• Instructions for the task:
Look through the listing below for the line with "Select the M size row label" and the line with "Task: Click the Imagen". Copy both, along with every line between them, exactly and with no pictures.

• Study material:

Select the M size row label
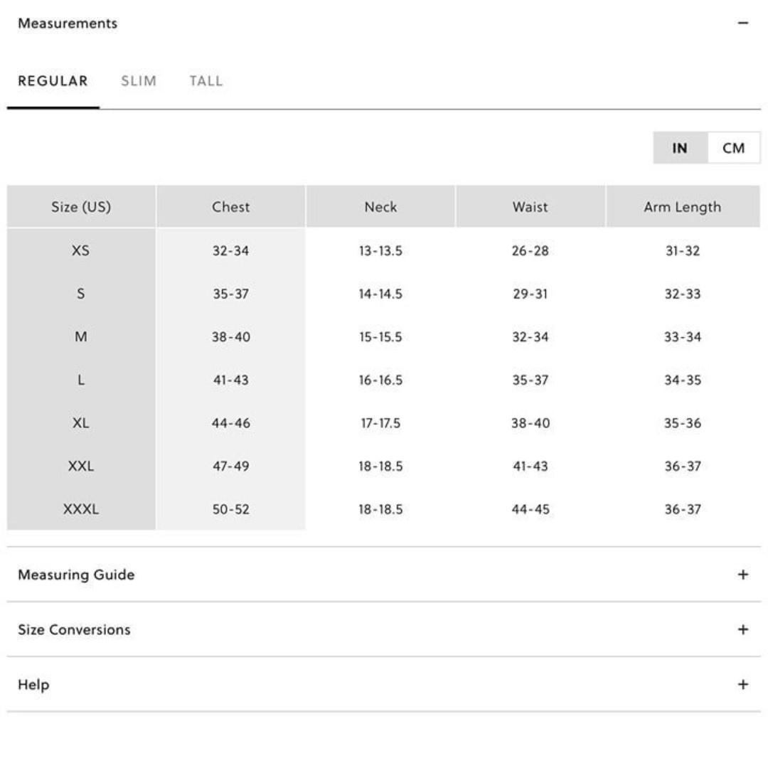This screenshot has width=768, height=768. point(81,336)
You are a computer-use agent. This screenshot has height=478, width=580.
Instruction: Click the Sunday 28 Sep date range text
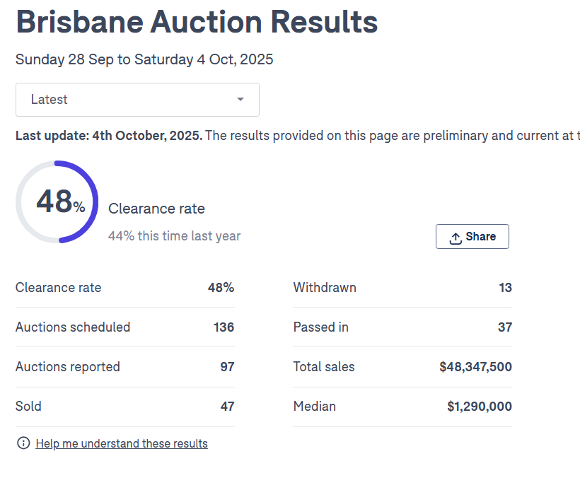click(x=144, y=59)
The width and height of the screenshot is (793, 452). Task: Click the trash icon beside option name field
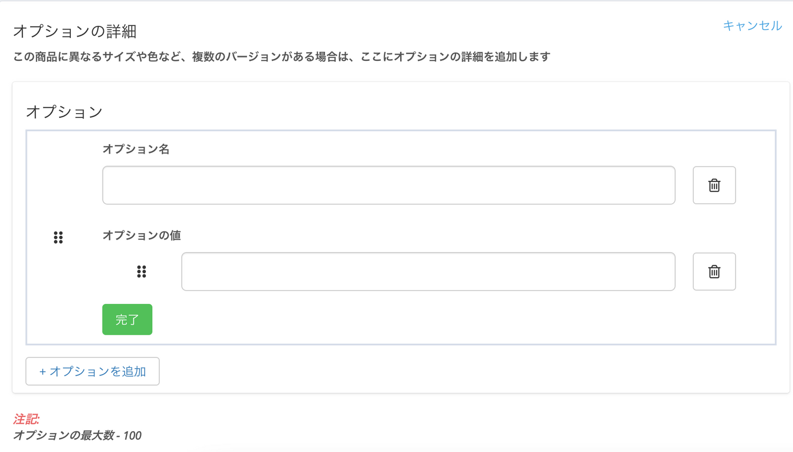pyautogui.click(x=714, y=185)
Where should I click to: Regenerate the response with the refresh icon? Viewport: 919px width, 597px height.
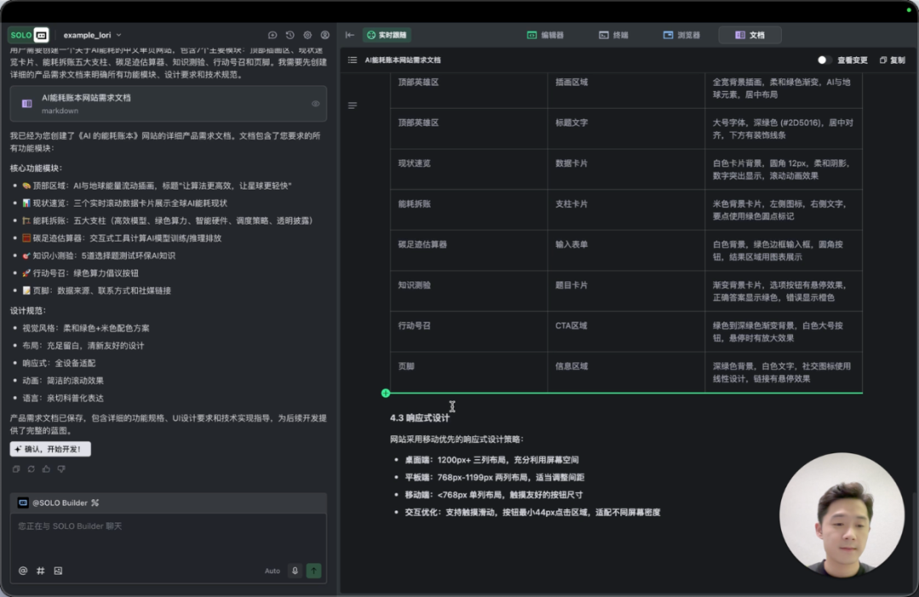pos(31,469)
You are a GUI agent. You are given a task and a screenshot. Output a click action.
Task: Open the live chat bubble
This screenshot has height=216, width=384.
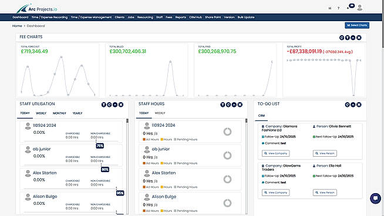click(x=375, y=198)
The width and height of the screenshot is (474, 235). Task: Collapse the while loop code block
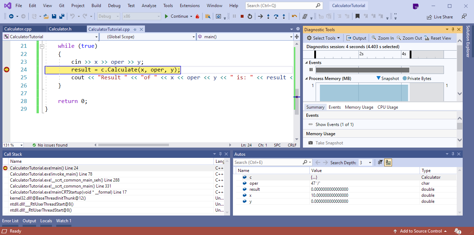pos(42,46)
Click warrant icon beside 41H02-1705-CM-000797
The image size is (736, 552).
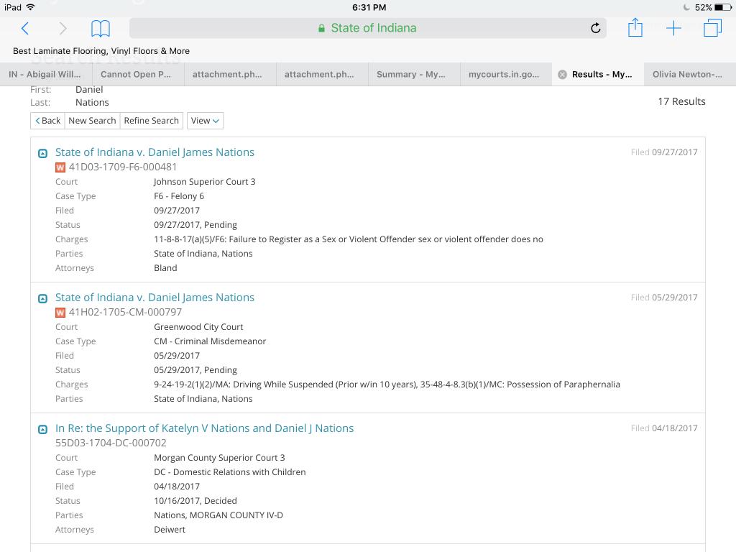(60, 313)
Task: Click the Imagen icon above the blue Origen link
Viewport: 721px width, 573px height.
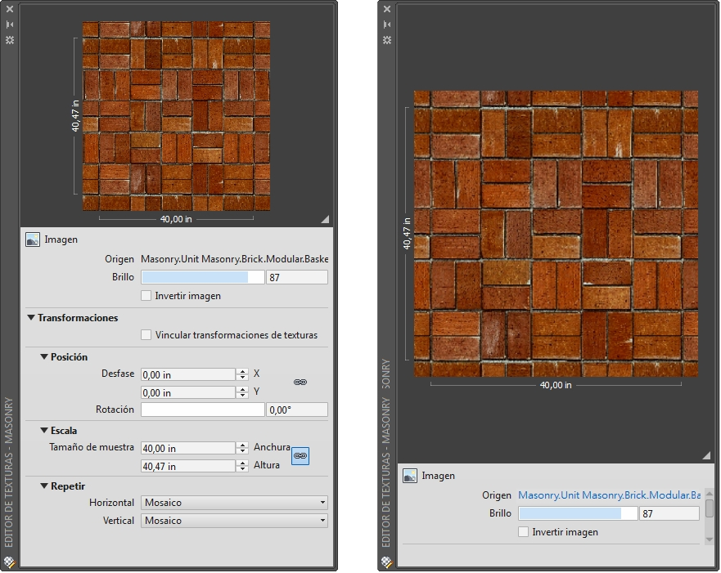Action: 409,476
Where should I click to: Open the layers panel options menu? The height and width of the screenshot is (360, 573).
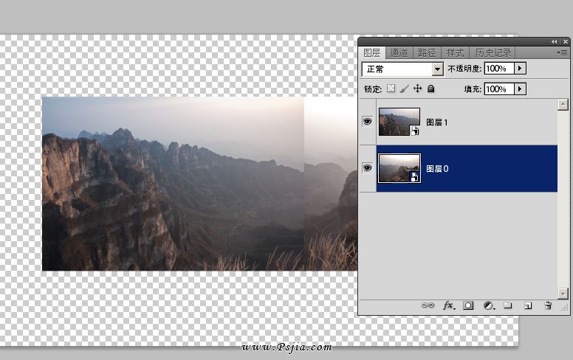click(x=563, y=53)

* * *

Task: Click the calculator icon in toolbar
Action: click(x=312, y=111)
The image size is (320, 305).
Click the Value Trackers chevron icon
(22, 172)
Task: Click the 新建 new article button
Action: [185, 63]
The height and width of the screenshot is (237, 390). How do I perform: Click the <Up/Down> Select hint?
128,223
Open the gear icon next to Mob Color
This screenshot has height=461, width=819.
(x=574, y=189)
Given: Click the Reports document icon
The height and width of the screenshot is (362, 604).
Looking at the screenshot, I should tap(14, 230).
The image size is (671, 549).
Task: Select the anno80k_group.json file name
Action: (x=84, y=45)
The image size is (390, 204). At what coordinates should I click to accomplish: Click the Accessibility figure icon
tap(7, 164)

--

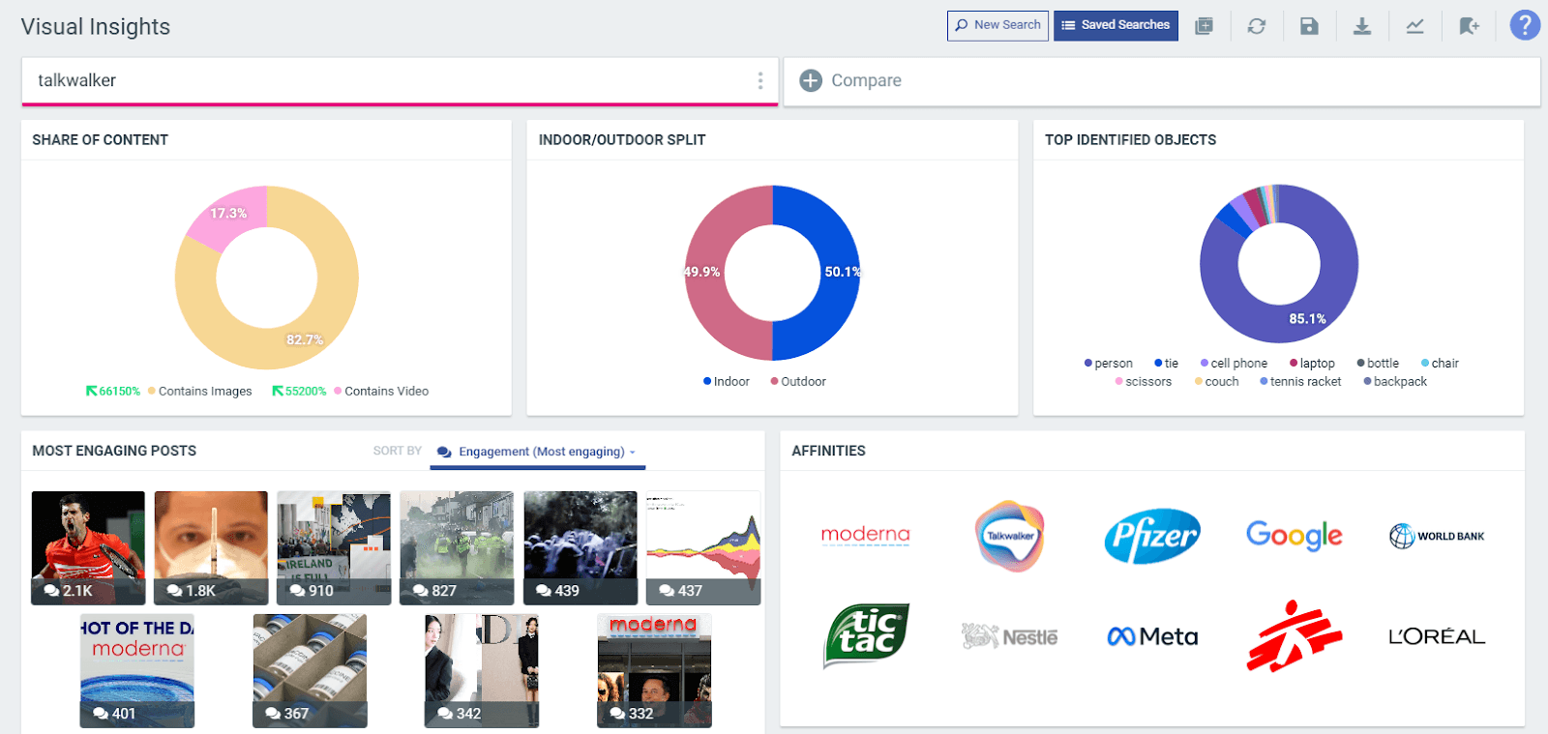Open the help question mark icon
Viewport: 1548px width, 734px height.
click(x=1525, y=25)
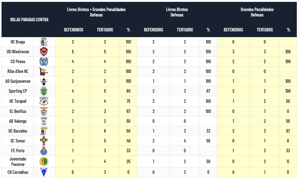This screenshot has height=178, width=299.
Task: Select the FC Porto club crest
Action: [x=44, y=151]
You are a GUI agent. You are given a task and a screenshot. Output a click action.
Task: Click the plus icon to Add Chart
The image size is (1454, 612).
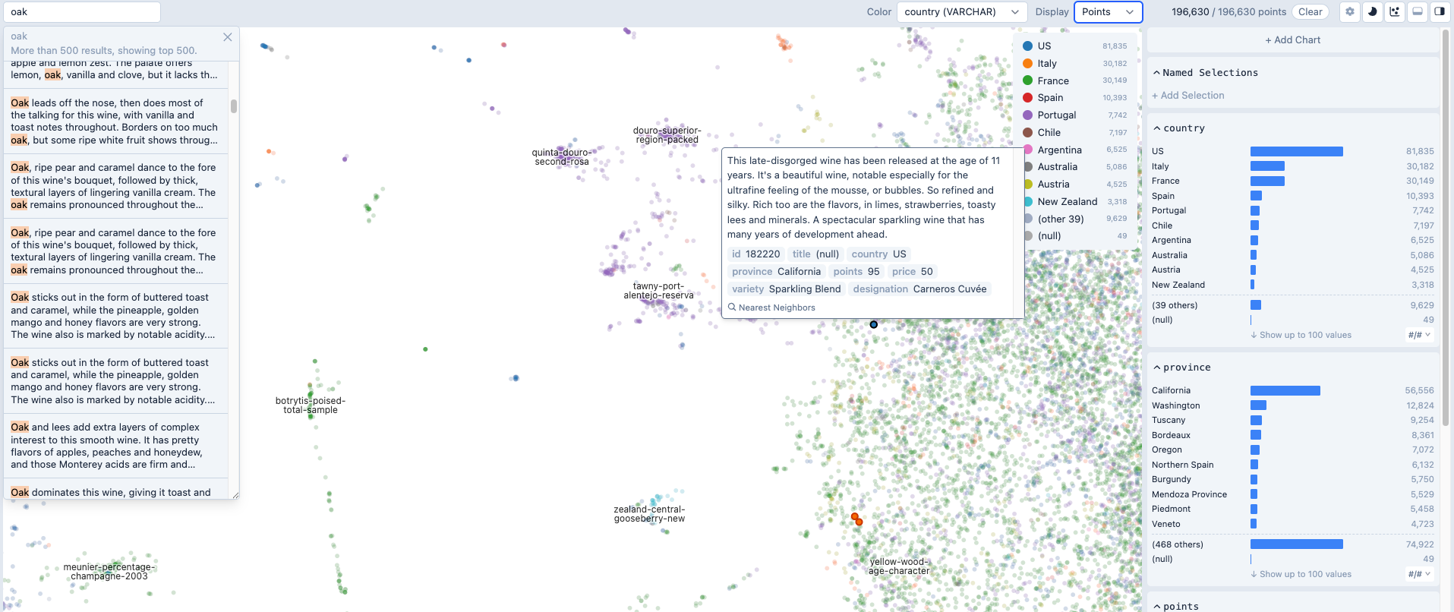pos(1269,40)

• Reply:
Select the M size row label
This screenshot has width=768, height=768. point(81,336)
You are a computer-use agent. This screenshot has height=478, width=580.
Instruction: Click the Sunday 28 Sep date range text
click(x=144, y=59)
The width and height of the screenshot is (793, 452). Task: Click the trash icon beside option name field
pyautogui.click(x=714, y=185)
Where should I click to: Regenerate the response with the refresh icon? Viewport: 919px width, 597px height.
pos(31,469)
You are a GUI agent. You are given a task and a screenshot. Output a click action.
Task: Open the live chat bubble
This screenshot has height=216, width=384.
click(x=375, y=198)
The width and height of the screenshot is (474, 235). Task: Collapse the while loop code block
pos(42,46)
Click warrant icon beside 41H02-1705-CM-000797
The image size is (736, 552).
(60, 313)
Task: Click the Imagen icon above the blue Origen link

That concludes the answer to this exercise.